While this is not a case that involves abortion, it is interesting to note that at 14 weeks gestation, Marlise Muñoz, had she been conscious, could have legally chosen to obtain one for any reason. Yet after brain death occurred, her husband who legally would hold power of attorney rights could not make an end of life decision for her and their unborn child, who most likely would either not live or have gravely impacted quality of life due to lack of oxygen.
And let me clear, because the fetus we now know has been very seriously harmed. At 14 weeks gestation, all the doctors knew was that the fetus had a heartbeat. They said they could do more testing between 22 and 24 weeks, and this week, at 22 weeks, they have now conceded that the fetus is not viable. It has fluid build-up on its brain, its lower extremities are so deformed that gender cannot be determined, and it may have a heart problem. The suffering of Marlise Muñoz and her family has been mercilessly prolonged while the state forced her to be an incubator for a fetus that could not survive anyway. This was hardly a guessing game; medically there was very little chance that the fetus would survive. NYU bioethicist Arthur Caplan wrote an editorial for the LA Times detailing why John Peter Smith Hospital was misinterpreting law and also argued that the law was unconstitutional. In a later exchange with Emily Bazelon at Slate, he says there are “almost no cases of trying to bring a 14-week-old to term in this circumstance”.
The story does seem to be coming to a just but sad end, as a Texas judge on Friday, January 24, ordered the hospital to remove Marlise from life support by 5:00 p.m. on Monday. The hospital may appeal but Labbe has said, “the courts are the appropriate venue to provide clarity, direction, and resolution in this matter”. The judge declined to speak to whether the law in question was constitutional.

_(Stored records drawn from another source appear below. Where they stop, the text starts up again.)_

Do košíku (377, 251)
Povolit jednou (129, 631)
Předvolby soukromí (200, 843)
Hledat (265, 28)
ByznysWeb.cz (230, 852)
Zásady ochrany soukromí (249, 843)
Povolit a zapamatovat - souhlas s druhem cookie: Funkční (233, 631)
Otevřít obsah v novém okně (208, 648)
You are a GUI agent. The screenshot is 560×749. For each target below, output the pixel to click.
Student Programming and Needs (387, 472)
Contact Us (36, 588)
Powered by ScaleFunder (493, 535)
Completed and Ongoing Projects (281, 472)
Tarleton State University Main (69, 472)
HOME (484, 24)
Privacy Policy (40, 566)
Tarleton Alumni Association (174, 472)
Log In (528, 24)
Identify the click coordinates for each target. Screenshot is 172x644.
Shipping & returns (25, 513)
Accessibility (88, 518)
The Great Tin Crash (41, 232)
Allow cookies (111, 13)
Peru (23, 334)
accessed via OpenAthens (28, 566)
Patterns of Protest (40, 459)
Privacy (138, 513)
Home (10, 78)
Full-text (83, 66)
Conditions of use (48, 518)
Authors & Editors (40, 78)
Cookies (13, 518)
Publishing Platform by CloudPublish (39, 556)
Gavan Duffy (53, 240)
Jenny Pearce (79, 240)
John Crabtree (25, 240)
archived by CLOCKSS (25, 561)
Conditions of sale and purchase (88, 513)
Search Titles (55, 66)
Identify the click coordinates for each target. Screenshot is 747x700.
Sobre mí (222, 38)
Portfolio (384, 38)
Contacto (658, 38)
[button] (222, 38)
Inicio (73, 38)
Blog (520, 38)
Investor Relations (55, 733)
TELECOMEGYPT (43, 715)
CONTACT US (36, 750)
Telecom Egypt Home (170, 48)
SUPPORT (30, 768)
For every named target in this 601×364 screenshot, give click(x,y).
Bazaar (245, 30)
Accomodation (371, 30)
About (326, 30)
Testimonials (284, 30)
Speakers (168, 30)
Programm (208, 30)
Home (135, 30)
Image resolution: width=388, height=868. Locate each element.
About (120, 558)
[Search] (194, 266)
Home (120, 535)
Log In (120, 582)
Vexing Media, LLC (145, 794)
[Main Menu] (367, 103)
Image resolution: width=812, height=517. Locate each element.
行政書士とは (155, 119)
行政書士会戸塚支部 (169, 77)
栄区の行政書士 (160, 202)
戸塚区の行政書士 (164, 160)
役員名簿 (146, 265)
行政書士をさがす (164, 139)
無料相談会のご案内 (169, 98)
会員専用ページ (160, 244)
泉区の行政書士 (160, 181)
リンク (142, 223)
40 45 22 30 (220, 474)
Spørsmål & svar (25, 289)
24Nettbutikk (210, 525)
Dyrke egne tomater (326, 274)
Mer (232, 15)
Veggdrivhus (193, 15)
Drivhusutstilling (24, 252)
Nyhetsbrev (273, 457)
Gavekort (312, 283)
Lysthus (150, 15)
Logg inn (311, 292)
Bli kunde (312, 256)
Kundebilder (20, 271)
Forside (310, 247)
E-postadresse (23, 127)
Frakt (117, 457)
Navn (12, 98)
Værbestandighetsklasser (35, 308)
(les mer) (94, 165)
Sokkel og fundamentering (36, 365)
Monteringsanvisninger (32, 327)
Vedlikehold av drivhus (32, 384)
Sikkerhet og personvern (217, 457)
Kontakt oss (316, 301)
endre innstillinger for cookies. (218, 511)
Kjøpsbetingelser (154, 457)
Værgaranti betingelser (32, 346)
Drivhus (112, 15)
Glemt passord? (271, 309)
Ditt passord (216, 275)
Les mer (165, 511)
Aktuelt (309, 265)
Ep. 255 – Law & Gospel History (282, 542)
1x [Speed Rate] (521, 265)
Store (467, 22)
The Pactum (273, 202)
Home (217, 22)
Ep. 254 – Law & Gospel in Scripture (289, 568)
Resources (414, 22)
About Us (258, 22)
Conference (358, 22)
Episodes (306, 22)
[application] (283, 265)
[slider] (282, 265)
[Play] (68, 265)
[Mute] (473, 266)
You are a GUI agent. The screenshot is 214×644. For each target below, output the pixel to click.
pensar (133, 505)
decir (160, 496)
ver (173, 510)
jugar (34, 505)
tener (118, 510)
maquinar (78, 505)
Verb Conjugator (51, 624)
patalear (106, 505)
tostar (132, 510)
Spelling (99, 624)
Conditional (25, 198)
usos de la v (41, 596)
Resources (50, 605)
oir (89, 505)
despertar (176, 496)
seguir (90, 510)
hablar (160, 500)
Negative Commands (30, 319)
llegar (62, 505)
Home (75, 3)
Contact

While the Muñoz family is hopefully reaching the end of this terrible battle and can lay to rest Marlise and the once potential child they had looked forward to welcoming into the family, this case must serve to open the eyes of those concerned with reproductive justice issues. This law is the sort that sounds good on paper but is pushed by anti-choice zealots to further the precedent for giving the fetus rights that supersede those of women. Thirty-one states have laws on the books restricting end of life decisions for terminally ill pregnant women, and Texas is one of 12 with the most strict laws, requiring life support even in earliest pregnancy. Let me rephrase that: in more than 60% of states, women, their families, and even their doctors may have no say-so in a decision to be removed from life support if the woman is pregnant. In almost one-quarter of states, it does not matter if the pregnancy just began and the fetus has been harmed to the point of having no quality of life. It seems to me that when a woman has the legal right to terminate a pregnancy, a woman who is legally dead should not be kept mechanically alive to incubate a fetus despite her next of kin’s wish to remove life support.